As of December 2, 2023, only 7.7% of children were up to date with the 2023-24 COVID-19 vaccine, as reported by the U.S. CDC.
And 17.2% of adults reported receiving an updated 2023-24 COVID-19 vaccine since September 14, 2023.
In the U.S., 2023-24 COVID-19 vaccine coverage data using interactive maps, trend lines, bar charts, and tables are available at this CDC link.

The U.S. National Center for Health Statistics (NCHS) Mortality Surveillance mortality surveillance data indicates that 0.2% of deaths during the week ending December 9, 2023 (Week 49) were due to influenza.
This NCHS percentage remained stable compared to Week 48.
Unfortunately, the U.S. CDC reported two additional influenza-associated pediatric deaths last week.
As of December 14, 2023, a total of 14 influenza-associated pediatric deaths, vaccination status not reported, have occurred during the 2023-2024 flu season.
The CDC reported seasonal influenza activity remains elevated in most parts of the country and recommends that most people over six months get an annual flu shot.
Furthermore, based on when you get a flu shot, your health condition, and where you live, a second vaccination may be appropriate based on a conversation with a doctor, nurse, or pharmacist.
During this flu season, over 152 million nasal, egg-based, and cell-based influenza vaccines were distributed in the U.S. These vaccines remain available at most pharmacies.

According to several health agencies, the global risk assessment related to dengue virus outbreaks increased in late December 2023.
The European Centre for Disease Prevention and Control reported that as of November 2023, over 4.5 million cases and over 4,000 dengue-related deaths have been reported from 80 countries/territories globally.
For example, the U.S. CDC reissued Level 1 - Practice Usual Precautions, Travel Health Notices on December 14, 2023, for countries located in Africa, Asia, the Americas, the Middle East, and the Pacific Islands.

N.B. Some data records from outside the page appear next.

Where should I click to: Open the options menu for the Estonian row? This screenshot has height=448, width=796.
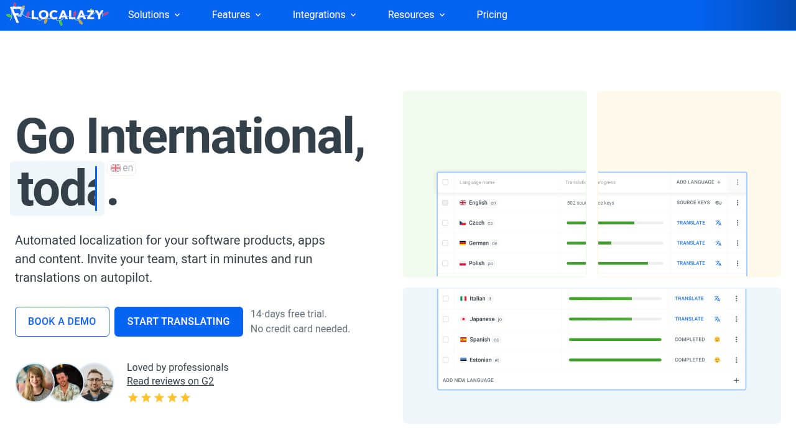(736, 360)
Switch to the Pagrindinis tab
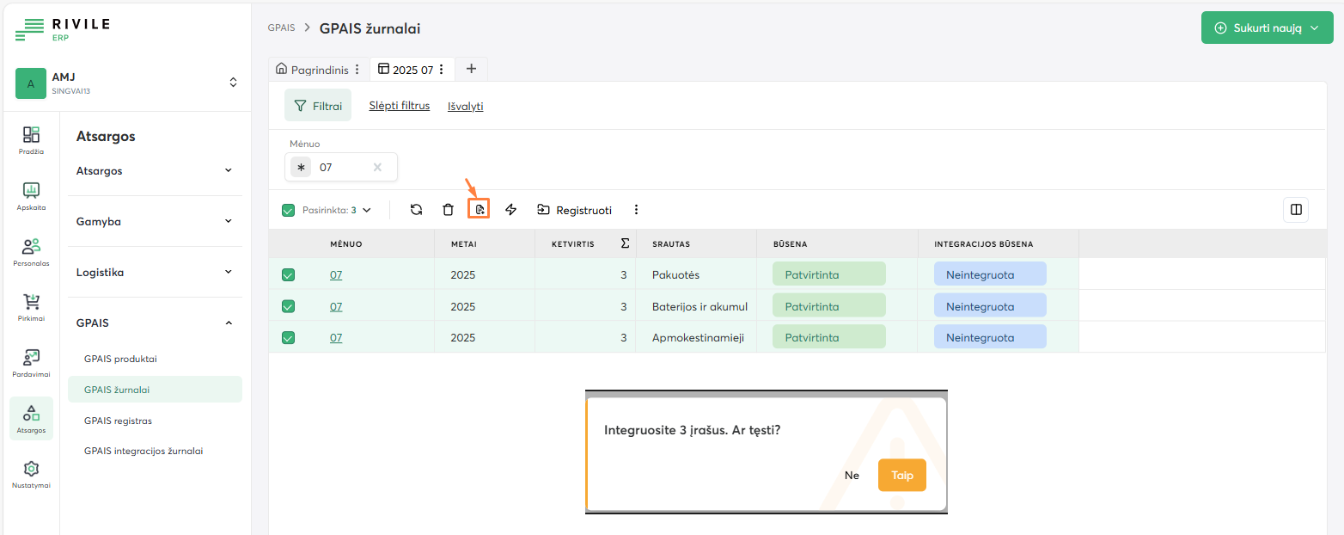This screenshot has width=1344, height=535. click(312, 70)
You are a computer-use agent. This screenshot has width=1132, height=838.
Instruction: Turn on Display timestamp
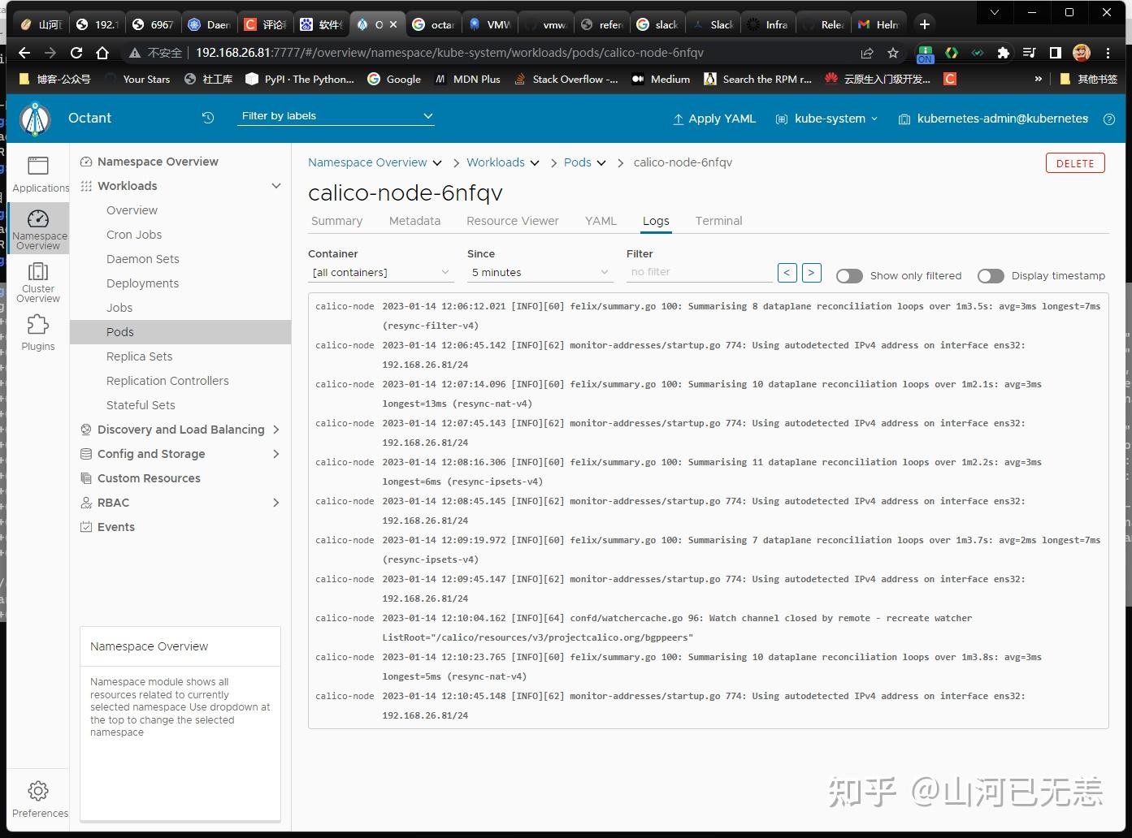click(991, 276)
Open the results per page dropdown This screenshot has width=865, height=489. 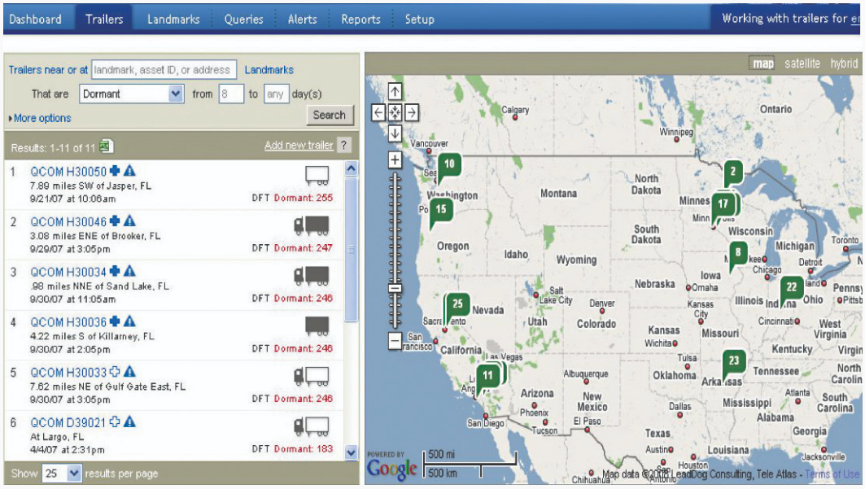click(63, 473)
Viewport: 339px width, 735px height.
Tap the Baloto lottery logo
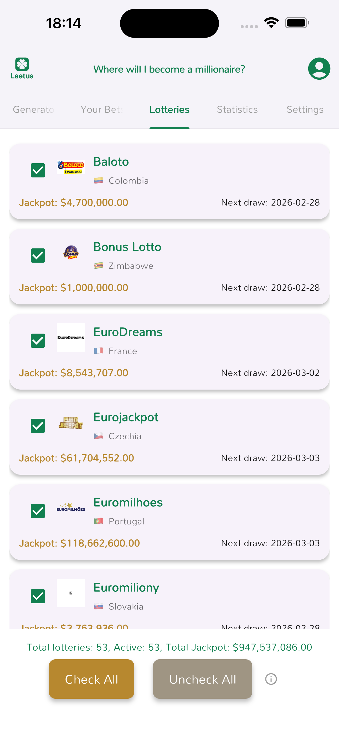(x=71, y=167)
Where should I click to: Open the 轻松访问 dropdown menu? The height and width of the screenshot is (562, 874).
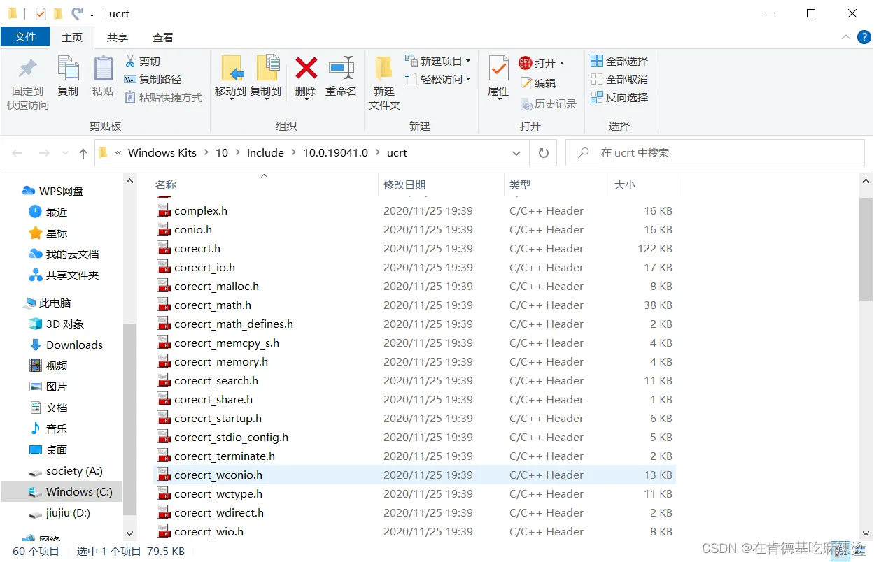[x=438, y=79]
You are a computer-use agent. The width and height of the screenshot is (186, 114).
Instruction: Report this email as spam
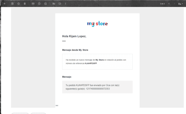point(19,4)
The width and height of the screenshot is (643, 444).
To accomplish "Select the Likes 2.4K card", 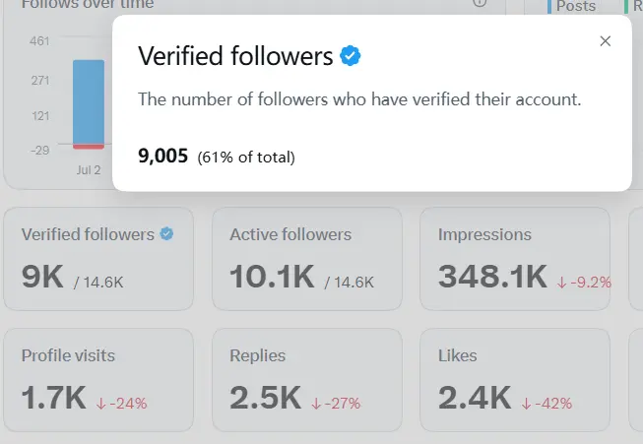I will [515, 380].

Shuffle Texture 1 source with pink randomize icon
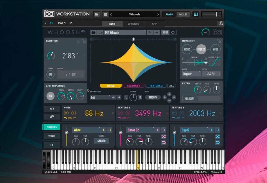coord(164,136)
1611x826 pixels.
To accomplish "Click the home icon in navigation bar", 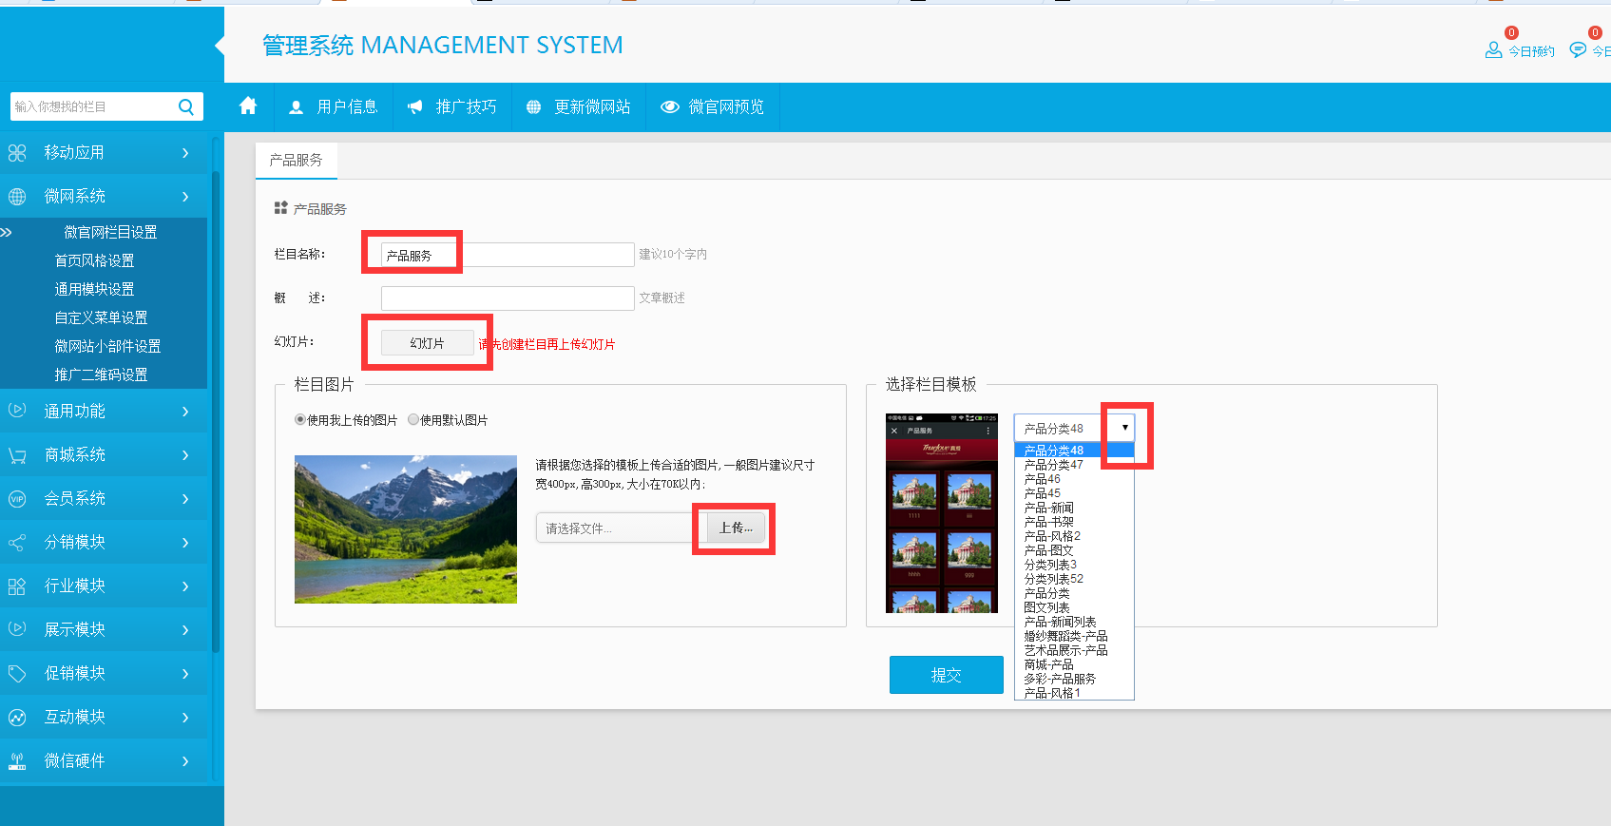I will pyautogui.click(x=248, y=106).
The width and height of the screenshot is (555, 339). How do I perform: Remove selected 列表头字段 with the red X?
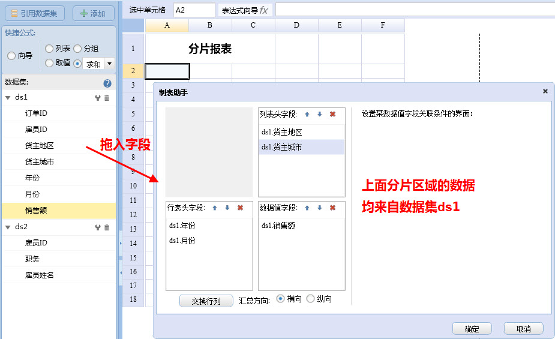click(x=332, y=114)
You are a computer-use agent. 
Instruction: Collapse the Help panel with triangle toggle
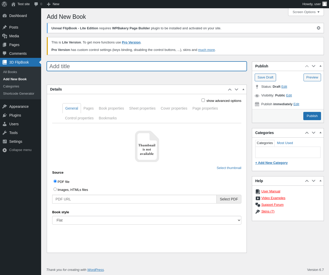coord(320,181)
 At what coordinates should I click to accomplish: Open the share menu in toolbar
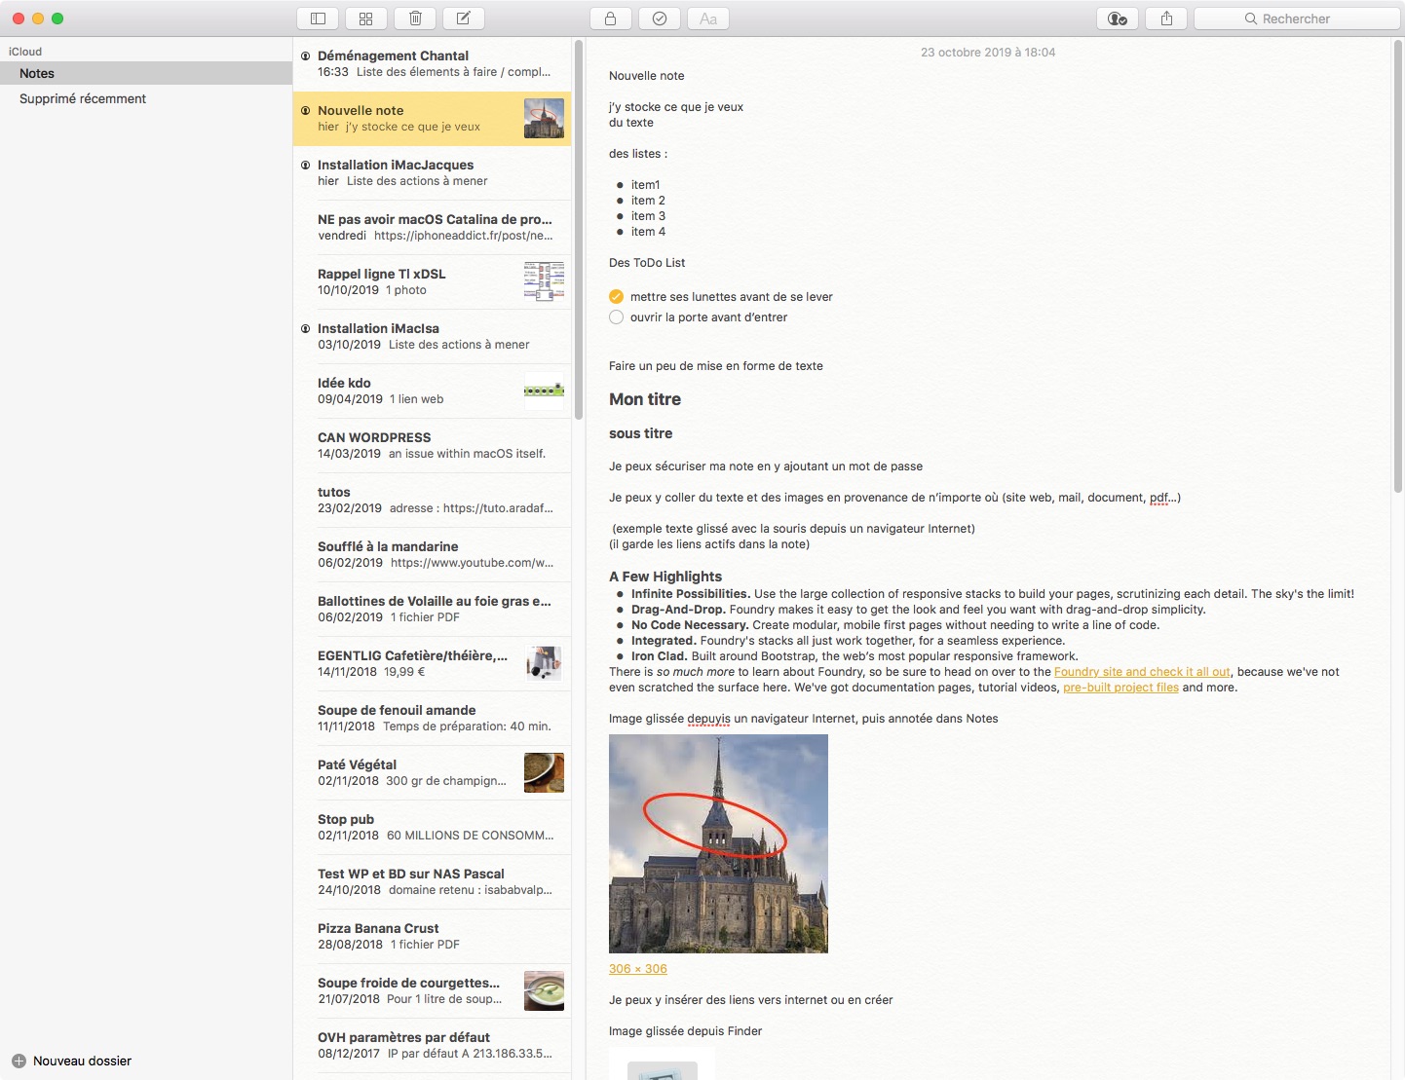coord(1166,19)
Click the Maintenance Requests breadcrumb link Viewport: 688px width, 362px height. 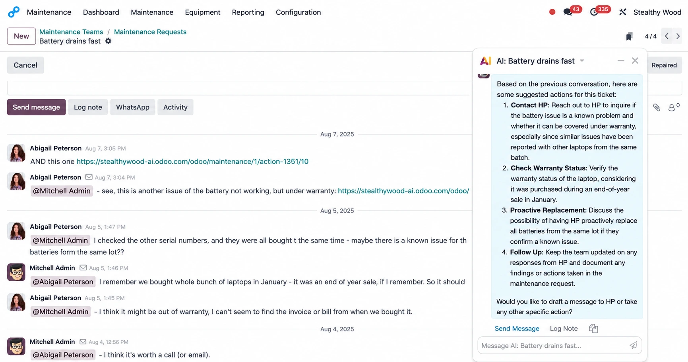click(150, 32)
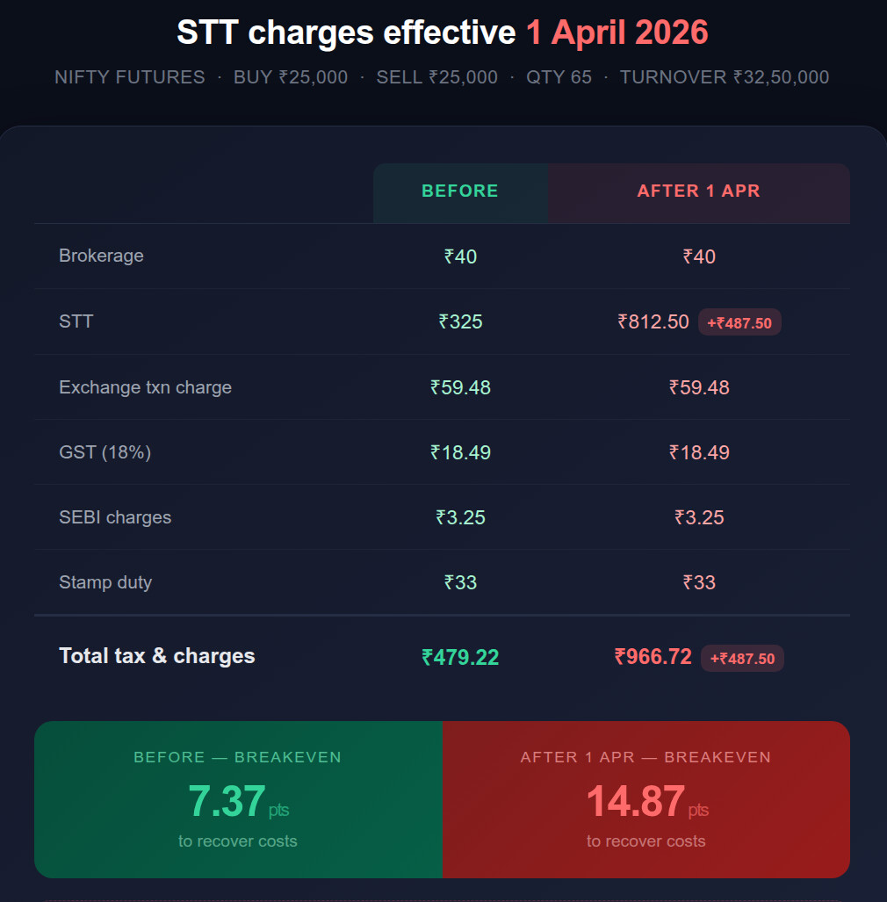Click the ₹812.50 STT value under After

click(x=653, y=321)
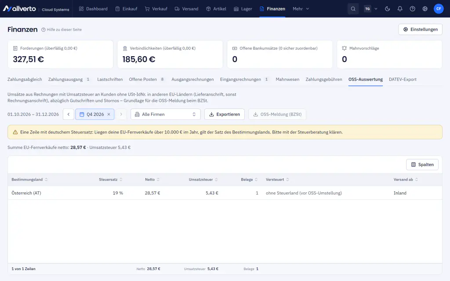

In the Americas, the Pan American Health Organization (PAHO) confirmed that 2023 is the year with the highest historical record of dengue cases, registering more than 4.1 million new infections, exceeding 2019, when about 3.1 million cases were reported.
Several factors are associated with the increasing risk of dengue epidemics, such as the changing range in elevation of Aedes aegypti mosquitoes, especially in previously dengue native areas, stated the PAHO on December 12, 2023.
Because mosquito bites spread dengue, all travelers to these areas, including southeast Florida and Puerto Rico, are at risk.
Since dengue can become severe within a few hours, usually requiring hospitalization, prevention options are essential.
In addition to avoiding mosquito bites, dengue is a vaccine-preventable disease.
As of late 2023, two approved dengue vaccines and several vaccine candidates are in development. These vaccines have limited availability, based on which country you are located in.